If you're willing to make these adjustments, you can enjoy comfy temperatures while cutting down your energy bills. Take a look at a few ways your thermostat can save you money in the summer:
While at Home
Pretty much whenever you're home, you want a nice range of pleasant temperatures. For the most part, you probably have your thermostat lower in the summer if you're indoors to appreciate the cool air.
But the ideal temperature for when you're in your home during the summer is in fact anywhere between 78 and 80 degrees Fahrenheit. By adjusting things a few degrees, you'll keep cool while still lowering your monthly energy bill.
When setting the temperature for when you are out of the house in summer, it's extremely common to move the thermostat higher than normal.
If your home is in a shady spot in a cooler climate, you can set the thermostat to higher temperatures like 88 degrees while no one is home before lowering it back to the sweet spot of 78-80 degrees once you're home again. This way, your air conditioning system isn't working around the clock to keep an empty house cool.
When it comes to sleeping in the summer, you want a temperature that's nice and cool. A good rule of thumb is between 68-72 degrees Fahrenheit. This will keep you from getting too hot or too cold when you are trying to get some rest.
Other Ways to Use Less Energy:
- Smart thermostat installation: Using a smart thermostat in the summer helps save money on energy costs since it can plan your temperature adjustments according to your lifestyle and personal preferences.
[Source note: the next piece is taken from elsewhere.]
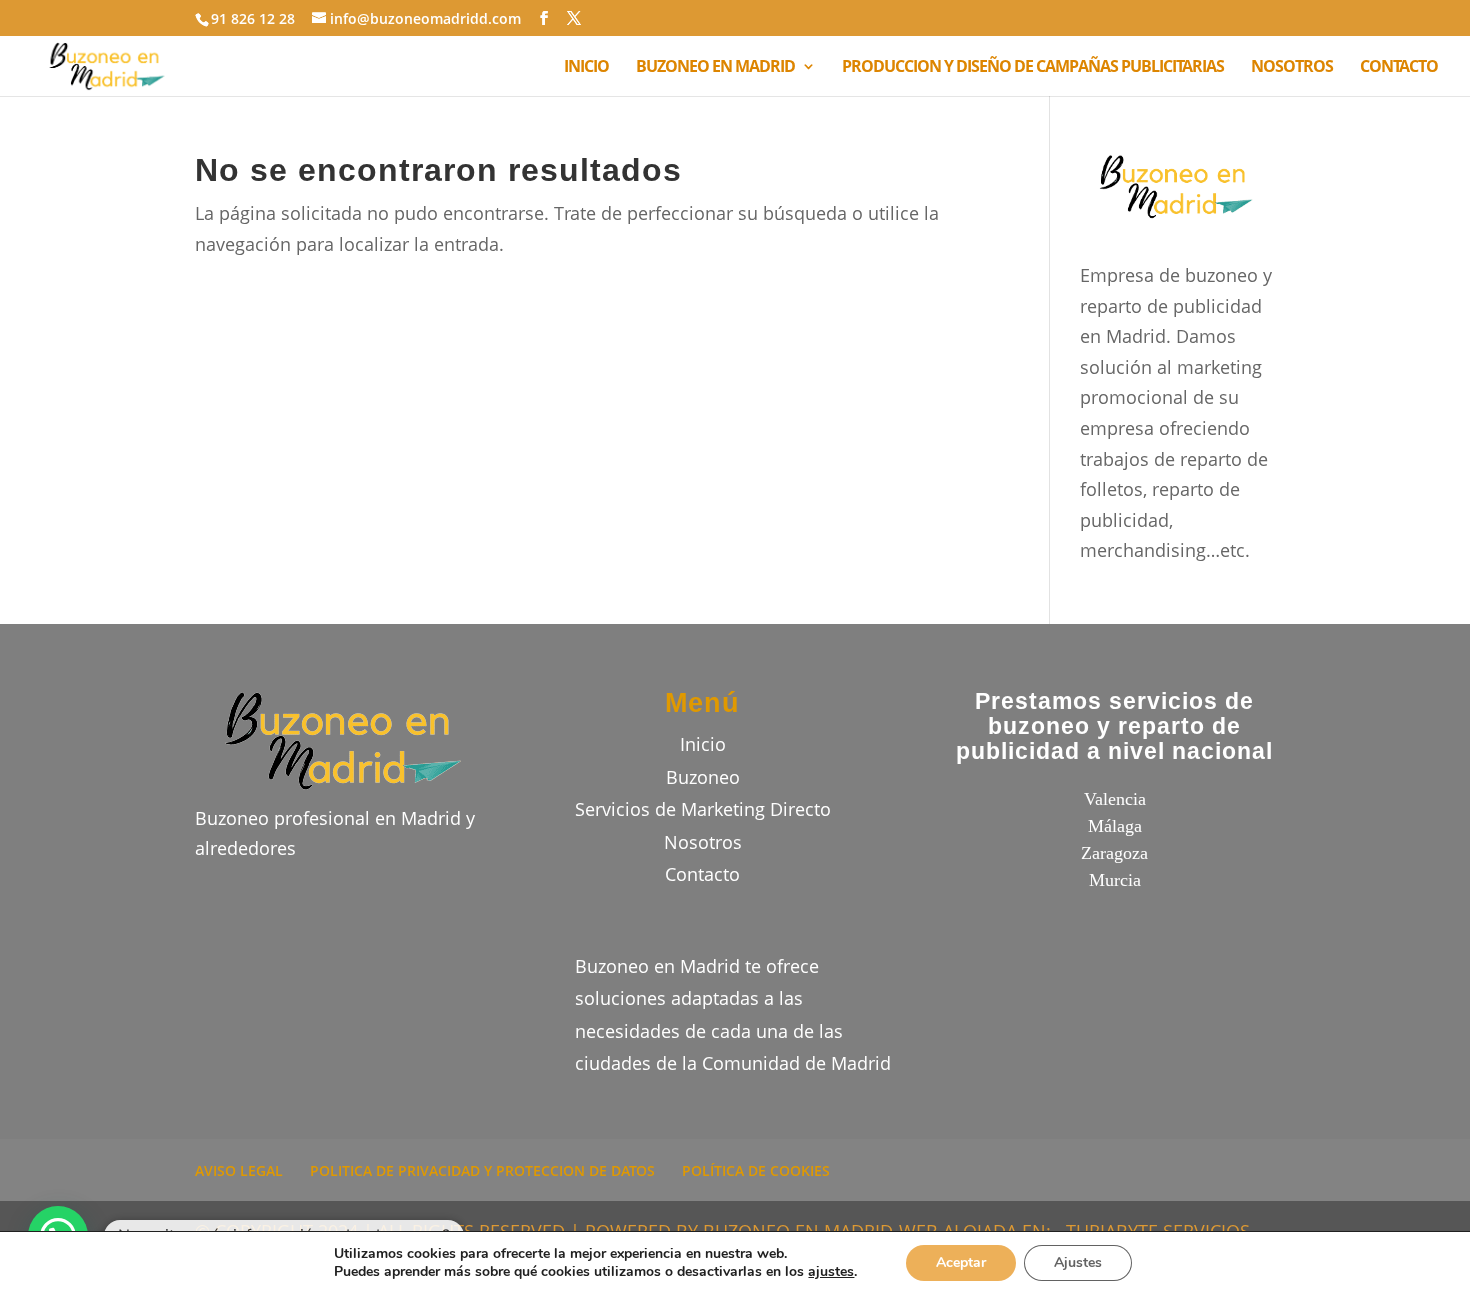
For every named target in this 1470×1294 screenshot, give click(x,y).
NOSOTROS (1292, 68)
A smart thermostat manages the temperature if you are home or sleeping, while allowing it to get warmer when no one is home. Using reputed brands and models such as the Lennox iComfort, you have the ability to remotely access and change the temperature through your smartphone, tablet or laptop. Scheduling smart thermostat installation in your Oxford home can be the simplest strategy for maintaining comfortable, yet energy-efficient temperatures no matter where you are.
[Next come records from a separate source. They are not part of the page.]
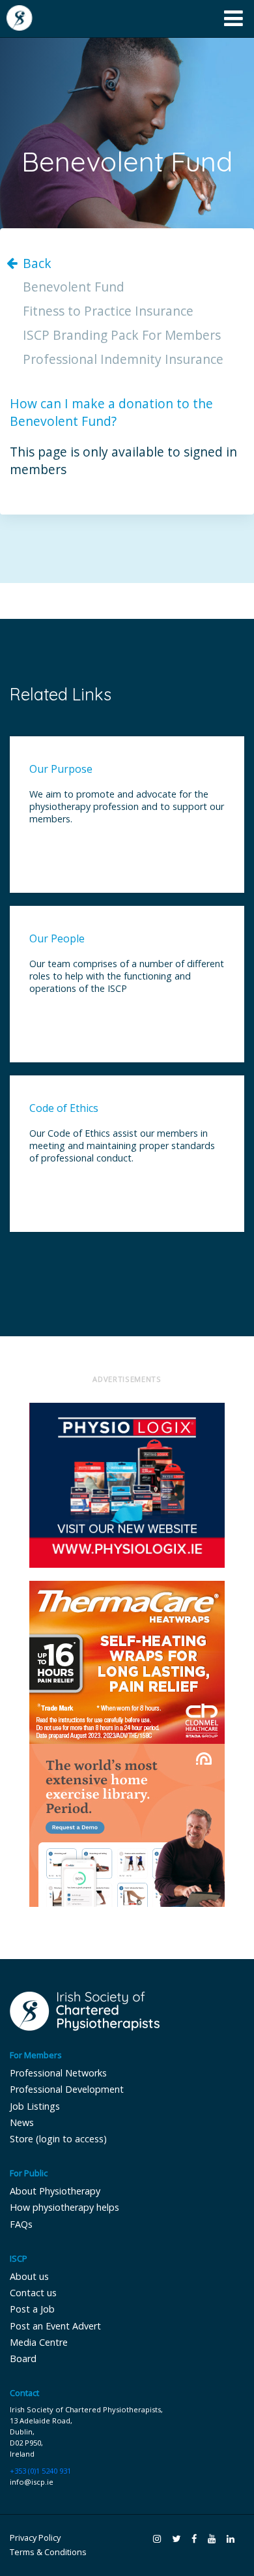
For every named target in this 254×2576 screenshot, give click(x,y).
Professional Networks (58, 2073)
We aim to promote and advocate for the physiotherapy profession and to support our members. (126, 806)
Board (23, 2358)
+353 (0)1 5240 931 (40, 2471)
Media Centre (39, 2342)
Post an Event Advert (55, 2326)
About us (29, 2276)
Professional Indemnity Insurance (123, 360)
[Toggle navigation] (233, 18)
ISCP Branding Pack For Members (122, 335)
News (22, 2122)
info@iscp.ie (31, 2482)
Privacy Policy (35, 2537)
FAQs (21, 2224)
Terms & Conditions (48, 2552)
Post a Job (32, 2309)
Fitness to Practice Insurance (108, 311)
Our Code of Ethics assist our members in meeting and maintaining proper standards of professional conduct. (122, 1145)
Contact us (33, 2292)
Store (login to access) (58, 2139)
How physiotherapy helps (64, 2207)
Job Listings (35, 2106)
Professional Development (67, 2089)
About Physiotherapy (55, 2191)
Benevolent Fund (73, 287)
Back (37, 264)
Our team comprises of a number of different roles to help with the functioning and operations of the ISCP (126, 976)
- Replace current equipment with a newer HVAC system: A high-efficiency HVAC system is another great option for long-term energy savings. With greater energy efficiency, you can also count on lower utility bills since more efficient equipment requires less energy to reach your preferred temperatures. Air conditioning installation in Oxford is only a phone call away, so don't hesitate to reach out to local pros who can set you up for success.
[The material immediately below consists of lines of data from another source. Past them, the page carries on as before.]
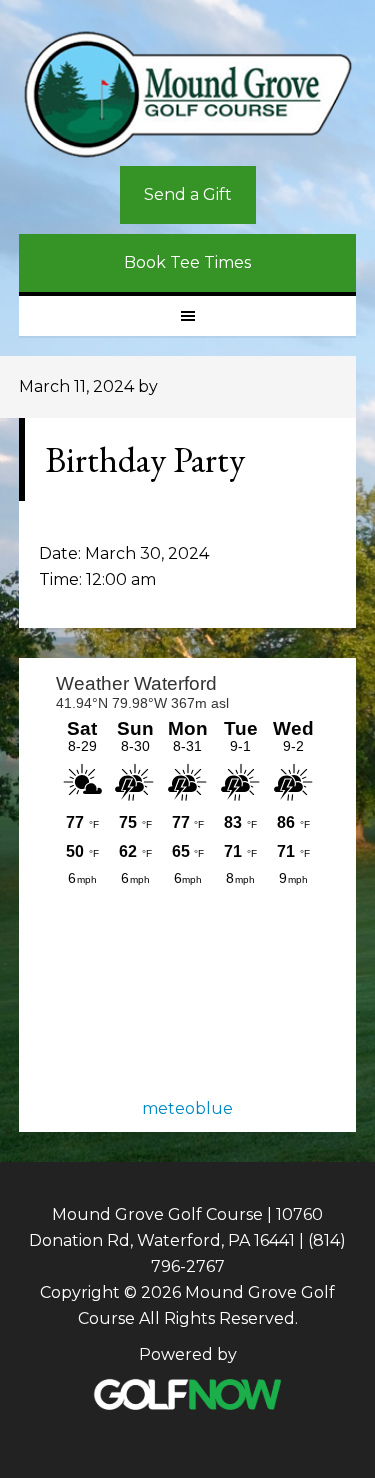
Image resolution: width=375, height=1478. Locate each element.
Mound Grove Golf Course (188, 96)
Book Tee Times (187, 262)
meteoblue (187, 1108)
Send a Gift (188, 194)
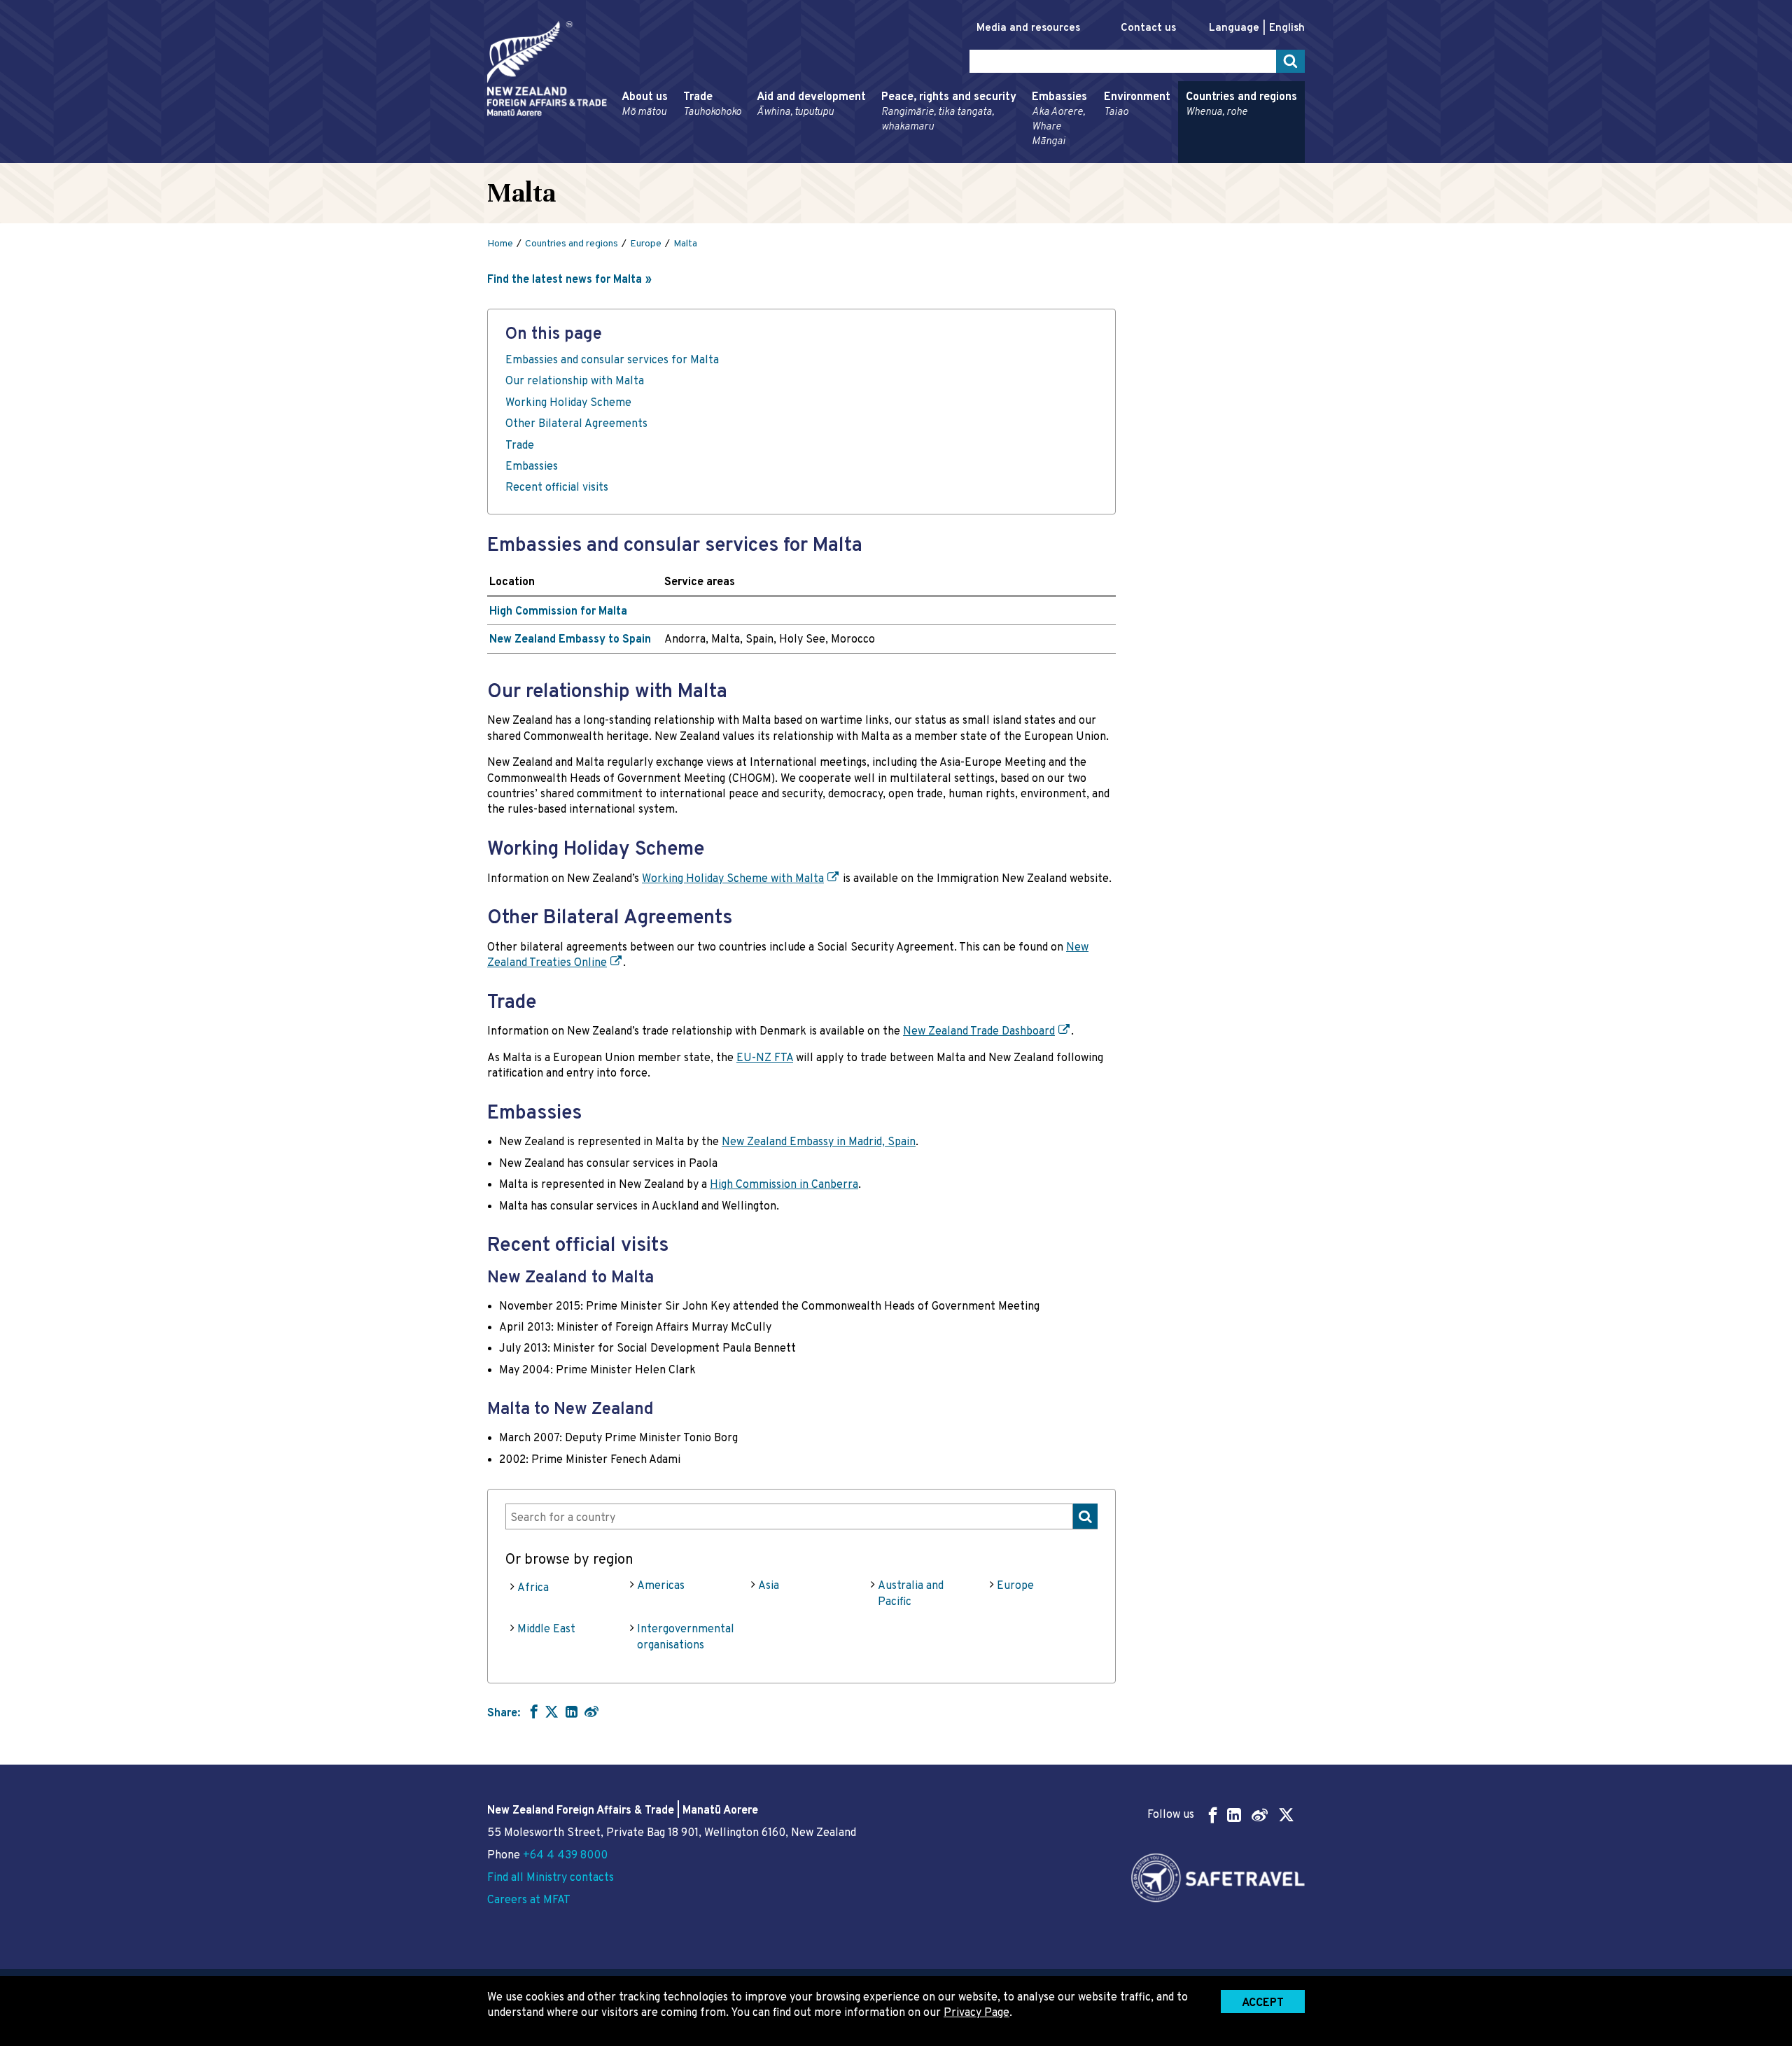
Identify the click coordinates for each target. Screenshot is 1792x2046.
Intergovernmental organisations (685, 1637)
- Schedule annual AC maintenance: Hiring a skilled professional to perform regular air conditioning maintenance in Oxford can have a big impact on your monthly energy use. With regular cleaning of the coils, checking for damage and clearing ventilation of dust and debris, you may notice your HVAC system run more efficiently. More efficient operation reduces strain on important or delicate components and lowers operational costs, leading to lower energy usage, which translates into lower energy bills.
- Replace your air filter regularly: A regular schedule for cleaning or replacing the HVAC system's air filter saves money by helping air flow efficiently through your air conditioner. When filters are old and less effective, your air conditioner will have to work harder, and the added strain may impact the system’s life span and lead to breakdowns.
- Confirm your attic is sufficiently insulated: Insulation is one of the key components in any energy-efficient home, keeping the hot air outside and the cool air inside over the summer. The North American Insulation Manufacturers Association (NAIMA) offers an official recommendation stating homeowners in southern states should have at least 13-14 inches of insulation, while states further north need 16-18 inches.
- Check your ventilation: A leak in the air ducts could increase your energy bills much more than 20 percent, plus it can affect equipment such as your water heater, clothes dryer and other appliances to get into the atmosphere of your home. Watching for signs of leaks and sealing them can fix both of those problems.
- Seal all other leaky spots in your home: Sealing up other leaks in your home with caulk, foam sealant or weather-stripping keeps temperatures a little cooler on hot summer days. It also important to check for any gaps around windows, doors and even outdoor fixtures. Making time to seal leaks now can help you save a lot in the long run.